■ THE INPUT ■

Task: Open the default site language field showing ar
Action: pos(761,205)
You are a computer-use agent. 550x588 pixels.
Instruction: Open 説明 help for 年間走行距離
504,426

■ WRITTEN EXERCISE ■
Present the rows above as a Markdown table with two columns, No. and Line. Number each row and leave out any blank lines.

■ EXERCISE OUTPUT ■
| No. | Line |
|---|---|
| 1 | Task: Open the default site language field showing ar |
| 2 | Action: pos(761,205) |
| 3 | You are a computer-use agent. 550x588 pixels. |
| 4 | Instruction: Open 説明 help for 年間走行距離 |
| 5 | 504,426 |